First public account: Bigsai, reprint please attach a link to this article

preface

Hello, everyone, I am Bigsai brother, long time no see, very miss wow 🤩!

Today I’m going to share with you a TOPK problem, but I’m not going to consider a particularly large distributed solution here, a common algorithm problem.

First of all, what is a topK problem?

TopK problem is to find the number of the first k in the sequence is large (or small), topK problem and the KTH large (or small) solution idea is actually roughly the same.

The TopK question is a very classic question that comes up very, very often in both written tests and interviews (never lie). Below, the starting point of small white, think topK is a big problem before K, know topK together!

At present, in the TopK and the KTH big problem solution is almost the same, here is a hard buckle 215 array of the KTH big element as the solution of the problem demonstration. Before learning Topk, here are the top 10 lists programmers must know and know.

The sorting method

Find TopK and sort TopK

What, you want me to find TopK? Do not light TopK, how many you want, HOW many I give you, and give you the order to arrange, what sort I am most familiar with?

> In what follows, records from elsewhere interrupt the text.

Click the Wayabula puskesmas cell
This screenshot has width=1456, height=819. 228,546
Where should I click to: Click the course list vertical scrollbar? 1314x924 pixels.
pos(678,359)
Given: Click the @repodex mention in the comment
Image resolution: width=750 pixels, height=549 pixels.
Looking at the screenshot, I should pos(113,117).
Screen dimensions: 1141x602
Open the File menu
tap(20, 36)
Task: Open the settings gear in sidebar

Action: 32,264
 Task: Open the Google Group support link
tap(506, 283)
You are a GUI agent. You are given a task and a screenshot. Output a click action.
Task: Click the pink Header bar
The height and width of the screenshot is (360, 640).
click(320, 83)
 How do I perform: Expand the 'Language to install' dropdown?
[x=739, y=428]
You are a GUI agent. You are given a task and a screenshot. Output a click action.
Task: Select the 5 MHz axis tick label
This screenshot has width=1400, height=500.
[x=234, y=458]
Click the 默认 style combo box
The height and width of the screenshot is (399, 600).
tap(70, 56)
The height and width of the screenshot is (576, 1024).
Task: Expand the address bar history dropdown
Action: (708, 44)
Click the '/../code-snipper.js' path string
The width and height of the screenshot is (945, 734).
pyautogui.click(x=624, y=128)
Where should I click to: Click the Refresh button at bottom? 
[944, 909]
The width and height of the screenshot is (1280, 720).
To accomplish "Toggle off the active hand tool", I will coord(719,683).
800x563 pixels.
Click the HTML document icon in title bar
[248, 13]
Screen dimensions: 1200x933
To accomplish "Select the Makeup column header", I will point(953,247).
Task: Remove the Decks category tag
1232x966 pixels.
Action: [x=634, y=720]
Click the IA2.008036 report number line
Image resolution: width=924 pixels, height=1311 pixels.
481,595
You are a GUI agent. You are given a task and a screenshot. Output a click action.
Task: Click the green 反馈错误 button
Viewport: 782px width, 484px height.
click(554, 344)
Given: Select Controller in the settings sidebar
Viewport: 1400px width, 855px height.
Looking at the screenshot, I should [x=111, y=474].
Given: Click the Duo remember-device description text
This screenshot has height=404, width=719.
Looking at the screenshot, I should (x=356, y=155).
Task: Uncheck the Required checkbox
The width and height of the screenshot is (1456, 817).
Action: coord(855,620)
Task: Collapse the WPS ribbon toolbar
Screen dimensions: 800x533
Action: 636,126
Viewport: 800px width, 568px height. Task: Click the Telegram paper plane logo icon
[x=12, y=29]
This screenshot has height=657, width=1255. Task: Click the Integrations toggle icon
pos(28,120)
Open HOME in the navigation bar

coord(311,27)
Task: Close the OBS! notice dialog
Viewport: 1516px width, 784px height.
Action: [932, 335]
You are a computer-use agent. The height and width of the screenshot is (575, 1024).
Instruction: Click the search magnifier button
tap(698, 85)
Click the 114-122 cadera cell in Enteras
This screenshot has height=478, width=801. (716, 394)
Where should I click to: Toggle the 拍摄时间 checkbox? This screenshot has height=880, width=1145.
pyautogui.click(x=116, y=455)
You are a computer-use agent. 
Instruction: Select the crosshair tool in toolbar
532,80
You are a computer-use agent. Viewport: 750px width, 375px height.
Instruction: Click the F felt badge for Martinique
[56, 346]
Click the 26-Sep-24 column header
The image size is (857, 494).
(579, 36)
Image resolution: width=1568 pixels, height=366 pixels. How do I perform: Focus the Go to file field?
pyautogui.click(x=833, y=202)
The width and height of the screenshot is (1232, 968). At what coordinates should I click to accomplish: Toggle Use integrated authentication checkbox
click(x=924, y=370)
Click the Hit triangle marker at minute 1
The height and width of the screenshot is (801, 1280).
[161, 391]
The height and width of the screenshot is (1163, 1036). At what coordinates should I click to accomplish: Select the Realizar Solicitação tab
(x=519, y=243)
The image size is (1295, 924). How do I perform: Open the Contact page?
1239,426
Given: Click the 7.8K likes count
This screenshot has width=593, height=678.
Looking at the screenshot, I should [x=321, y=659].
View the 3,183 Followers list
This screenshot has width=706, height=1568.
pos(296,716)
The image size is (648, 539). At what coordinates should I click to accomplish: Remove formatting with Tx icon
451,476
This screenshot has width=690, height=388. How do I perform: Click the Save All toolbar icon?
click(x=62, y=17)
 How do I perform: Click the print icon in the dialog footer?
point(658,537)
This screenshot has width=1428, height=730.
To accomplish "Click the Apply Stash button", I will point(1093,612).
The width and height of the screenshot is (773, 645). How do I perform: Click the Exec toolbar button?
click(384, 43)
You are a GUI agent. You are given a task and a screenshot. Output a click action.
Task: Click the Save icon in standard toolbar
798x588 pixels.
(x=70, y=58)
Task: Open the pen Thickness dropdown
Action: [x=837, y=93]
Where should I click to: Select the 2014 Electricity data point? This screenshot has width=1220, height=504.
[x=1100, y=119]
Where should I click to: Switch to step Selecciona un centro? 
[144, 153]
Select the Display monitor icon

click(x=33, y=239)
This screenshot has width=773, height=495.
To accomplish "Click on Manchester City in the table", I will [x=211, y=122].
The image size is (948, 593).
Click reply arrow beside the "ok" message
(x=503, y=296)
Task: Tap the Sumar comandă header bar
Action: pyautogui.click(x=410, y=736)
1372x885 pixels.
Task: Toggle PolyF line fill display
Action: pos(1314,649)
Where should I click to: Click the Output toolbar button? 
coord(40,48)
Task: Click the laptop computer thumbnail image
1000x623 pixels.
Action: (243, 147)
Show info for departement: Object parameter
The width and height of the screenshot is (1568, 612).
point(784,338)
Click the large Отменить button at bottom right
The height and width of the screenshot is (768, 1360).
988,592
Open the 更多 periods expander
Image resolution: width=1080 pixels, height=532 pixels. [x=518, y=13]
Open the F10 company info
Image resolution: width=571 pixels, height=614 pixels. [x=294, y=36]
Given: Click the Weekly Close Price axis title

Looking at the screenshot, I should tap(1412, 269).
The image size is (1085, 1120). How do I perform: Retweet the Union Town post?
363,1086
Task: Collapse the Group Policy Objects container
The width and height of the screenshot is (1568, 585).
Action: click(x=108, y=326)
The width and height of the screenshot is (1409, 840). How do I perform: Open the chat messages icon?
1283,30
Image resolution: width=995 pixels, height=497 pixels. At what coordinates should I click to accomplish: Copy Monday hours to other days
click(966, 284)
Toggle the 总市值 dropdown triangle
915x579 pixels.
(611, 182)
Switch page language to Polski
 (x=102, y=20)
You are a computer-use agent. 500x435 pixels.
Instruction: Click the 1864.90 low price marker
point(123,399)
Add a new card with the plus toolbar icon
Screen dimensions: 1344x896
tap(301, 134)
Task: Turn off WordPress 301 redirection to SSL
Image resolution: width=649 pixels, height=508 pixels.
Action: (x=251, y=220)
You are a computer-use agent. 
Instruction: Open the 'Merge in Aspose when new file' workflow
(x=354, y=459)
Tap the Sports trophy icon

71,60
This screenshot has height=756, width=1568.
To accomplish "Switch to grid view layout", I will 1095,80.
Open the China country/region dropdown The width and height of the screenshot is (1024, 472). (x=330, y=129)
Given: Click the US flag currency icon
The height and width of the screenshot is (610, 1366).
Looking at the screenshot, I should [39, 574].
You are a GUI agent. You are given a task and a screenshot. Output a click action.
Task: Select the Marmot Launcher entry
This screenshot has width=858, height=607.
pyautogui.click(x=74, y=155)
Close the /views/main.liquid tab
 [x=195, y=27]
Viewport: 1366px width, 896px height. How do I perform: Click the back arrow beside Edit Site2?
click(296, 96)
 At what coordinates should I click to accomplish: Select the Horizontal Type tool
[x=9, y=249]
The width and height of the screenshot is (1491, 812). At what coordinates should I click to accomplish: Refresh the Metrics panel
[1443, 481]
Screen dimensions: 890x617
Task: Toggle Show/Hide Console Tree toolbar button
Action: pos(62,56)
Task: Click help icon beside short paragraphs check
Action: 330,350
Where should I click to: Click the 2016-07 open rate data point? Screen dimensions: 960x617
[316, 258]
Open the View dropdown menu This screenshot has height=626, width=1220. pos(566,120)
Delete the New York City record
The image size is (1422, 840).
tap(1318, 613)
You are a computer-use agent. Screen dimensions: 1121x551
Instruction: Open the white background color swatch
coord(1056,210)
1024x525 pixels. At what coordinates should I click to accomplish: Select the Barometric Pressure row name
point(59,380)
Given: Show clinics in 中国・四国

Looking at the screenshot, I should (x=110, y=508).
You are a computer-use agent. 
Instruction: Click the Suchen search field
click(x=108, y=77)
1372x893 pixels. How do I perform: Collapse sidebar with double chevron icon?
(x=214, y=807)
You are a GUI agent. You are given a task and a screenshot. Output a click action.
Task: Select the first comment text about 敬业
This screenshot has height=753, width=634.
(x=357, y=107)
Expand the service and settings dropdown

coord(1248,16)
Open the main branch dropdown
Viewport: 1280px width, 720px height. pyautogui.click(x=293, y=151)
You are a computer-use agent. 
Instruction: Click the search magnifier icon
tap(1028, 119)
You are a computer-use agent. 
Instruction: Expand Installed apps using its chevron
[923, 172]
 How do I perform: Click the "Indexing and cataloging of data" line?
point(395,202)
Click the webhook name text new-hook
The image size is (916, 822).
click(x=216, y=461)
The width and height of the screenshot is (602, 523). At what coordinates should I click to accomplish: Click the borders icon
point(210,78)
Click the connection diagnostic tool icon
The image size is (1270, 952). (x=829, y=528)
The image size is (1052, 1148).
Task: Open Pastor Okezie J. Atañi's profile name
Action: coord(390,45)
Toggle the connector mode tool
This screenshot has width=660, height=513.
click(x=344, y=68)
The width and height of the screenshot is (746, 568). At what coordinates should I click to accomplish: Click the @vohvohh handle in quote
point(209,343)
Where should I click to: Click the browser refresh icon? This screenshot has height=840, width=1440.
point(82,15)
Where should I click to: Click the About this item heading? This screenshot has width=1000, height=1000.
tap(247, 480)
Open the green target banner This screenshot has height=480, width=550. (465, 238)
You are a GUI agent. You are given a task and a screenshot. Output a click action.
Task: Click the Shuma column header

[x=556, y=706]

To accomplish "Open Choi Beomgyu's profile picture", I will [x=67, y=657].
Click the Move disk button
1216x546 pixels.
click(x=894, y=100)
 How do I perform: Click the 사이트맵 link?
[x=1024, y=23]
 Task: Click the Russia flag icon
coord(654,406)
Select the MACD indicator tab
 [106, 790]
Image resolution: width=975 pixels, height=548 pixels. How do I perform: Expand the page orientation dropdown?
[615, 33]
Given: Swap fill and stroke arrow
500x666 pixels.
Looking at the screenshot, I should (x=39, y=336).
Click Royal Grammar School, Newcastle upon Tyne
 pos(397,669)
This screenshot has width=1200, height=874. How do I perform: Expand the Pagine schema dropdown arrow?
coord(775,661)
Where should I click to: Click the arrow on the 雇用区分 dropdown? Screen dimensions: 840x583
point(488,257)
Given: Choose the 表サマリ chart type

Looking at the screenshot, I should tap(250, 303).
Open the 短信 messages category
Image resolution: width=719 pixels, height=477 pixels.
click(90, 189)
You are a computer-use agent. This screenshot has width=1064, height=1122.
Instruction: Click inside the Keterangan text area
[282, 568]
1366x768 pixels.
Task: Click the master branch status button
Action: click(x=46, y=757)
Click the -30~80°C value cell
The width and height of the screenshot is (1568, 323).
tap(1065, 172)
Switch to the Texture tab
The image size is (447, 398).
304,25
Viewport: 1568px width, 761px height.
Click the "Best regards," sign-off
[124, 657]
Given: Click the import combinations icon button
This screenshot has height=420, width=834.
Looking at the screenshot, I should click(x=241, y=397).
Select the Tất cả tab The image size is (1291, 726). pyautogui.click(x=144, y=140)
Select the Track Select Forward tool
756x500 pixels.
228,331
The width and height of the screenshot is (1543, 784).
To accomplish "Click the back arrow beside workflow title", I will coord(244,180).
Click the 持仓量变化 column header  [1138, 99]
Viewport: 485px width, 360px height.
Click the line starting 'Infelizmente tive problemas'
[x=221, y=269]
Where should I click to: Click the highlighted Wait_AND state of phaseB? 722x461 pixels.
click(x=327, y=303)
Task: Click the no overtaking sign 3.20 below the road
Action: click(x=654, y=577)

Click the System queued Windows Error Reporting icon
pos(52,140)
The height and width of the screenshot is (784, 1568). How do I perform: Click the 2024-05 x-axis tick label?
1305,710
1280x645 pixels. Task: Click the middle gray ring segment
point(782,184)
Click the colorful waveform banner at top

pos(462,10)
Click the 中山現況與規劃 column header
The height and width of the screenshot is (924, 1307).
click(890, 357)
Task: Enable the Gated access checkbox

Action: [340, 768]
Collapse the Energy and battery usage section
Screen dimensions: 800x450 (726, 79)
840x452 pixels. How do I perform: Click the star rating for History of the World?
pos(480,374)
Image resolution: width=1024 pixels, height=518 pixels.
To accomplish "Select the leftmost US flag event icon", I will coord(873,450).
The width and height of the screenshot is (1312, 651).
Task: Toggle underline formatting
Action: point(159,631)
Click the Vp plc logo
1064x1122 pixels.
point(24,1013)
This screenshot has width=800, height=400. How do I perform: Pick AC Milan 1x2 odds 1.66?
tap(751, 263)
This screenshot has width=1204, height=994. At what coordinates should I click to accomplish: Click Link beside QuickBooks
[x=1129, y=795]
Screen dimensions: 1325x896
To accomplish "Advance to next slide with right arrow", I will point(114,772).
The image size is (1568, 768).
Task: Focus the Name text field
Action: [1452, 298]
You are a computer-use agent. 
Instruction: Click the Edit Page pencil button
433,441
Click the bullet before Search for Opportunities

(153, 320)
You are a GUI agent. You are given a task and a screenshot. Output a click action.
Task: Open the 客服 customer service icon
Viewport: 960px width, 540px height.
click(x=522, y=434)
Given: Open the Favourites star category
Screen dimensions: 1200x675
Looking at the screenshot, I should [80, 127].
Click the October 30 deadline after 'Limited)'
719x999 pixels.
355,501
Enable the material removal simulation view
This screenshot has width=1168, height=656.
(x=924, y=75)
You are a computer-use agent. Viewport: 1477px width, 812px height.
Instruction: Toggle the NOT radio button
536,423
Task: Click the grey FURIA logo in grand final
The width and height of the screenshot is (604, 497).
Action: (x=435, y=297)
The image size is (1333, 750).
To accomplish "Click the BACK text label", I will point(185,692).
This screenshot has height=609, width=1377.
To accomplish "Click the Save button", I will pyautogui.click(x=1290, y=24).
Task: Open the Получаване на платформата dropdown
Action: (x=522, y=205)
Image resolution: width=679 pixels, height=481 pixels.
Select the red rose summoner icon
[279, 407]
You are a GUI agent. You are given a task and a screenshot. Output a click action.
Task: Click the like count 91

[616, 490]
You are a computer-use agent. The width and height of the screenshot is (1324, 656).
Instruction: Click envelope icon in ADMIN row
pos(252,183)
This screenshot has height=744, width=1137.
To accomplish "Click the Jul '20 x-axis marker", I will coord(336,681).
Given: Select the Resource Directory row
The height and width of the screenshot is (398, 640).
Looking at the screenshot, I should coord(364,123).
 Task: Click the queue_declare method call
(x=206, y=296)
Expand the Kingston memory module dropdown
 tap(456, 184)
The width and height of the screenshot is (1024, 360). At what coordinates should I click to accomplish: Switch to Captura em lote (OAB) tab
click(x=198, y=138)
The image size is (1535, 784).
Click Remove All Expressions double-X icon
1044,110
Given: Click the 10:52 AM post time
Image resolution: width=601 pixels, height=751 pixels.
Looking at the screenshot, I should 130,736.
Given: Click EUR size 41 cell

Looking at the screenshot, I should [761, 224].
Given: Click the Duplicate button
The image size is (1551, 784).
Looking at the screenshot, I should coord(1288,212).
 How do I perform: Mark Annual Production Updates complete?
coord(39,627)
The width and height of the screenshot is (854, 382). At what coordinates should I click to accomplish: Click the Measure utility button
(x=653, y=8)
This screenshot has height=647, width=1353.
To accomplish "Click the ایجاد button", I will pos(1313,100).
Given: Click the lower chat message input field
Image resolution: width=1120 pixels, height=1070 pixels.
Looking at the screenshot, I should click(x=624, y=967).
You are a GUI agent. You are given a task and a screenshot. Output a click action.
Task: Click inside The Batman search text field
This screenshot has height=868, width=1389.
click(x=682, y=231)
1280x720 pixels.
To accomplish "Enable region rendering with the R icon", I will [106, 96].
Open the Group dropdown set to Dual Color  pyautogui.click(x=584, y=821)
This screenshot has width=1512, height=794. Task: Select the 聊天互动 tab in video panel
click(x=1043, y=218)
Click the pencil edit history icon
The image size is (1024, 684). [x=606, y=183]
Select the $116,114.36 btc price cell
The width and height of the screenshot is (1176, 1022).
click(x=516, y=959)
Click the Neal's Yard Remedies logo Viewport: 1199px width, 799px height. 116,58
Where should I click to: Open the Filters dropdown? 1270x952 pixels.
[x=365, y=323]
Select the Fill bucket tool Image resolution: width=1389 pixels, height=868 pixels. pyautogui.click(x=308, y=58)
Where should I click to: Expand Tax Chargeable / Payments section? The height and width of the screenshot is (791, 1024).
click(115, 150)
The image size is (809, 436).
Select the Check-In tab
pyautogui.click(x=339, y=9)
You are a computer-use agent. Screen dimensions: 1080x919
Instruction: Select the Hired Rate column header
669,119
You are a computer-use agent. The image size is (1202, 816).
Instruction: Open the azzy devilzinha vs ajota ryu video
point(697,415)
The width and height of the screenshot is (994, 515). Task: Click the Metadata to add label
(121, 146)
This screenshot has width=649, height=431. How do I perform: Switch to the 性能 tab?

If you think of bubble sort O(n^2), you’re careless.

If we use O(n^2) level sorting algorithm, it is also optimized, bubble sort and simple selection sort, each trip can determine a maximum (minimum) value, so we do not need to sort all the data, only K times, so the time complexity of this algorithm is also O(nk).

Here’s a review of the difference between bubble sort and simple selection sort:

Bubble sort and simple selection sort are multiple trips, each trip can determine a maximum or minimum, the difference is that bubble in the enumeration process only compare with the back, if larger than the back then swap; The simple option is to mark a maximum or minimum number and position each time, and then swap it with the last position number of the trip (the enumeration range for each trip becomes smaller).

Here’s a diagram of the process:

Here the code also provides you with a simple choice, the above figure is to choose the smallest, the implementation of each time choose the largest is ok.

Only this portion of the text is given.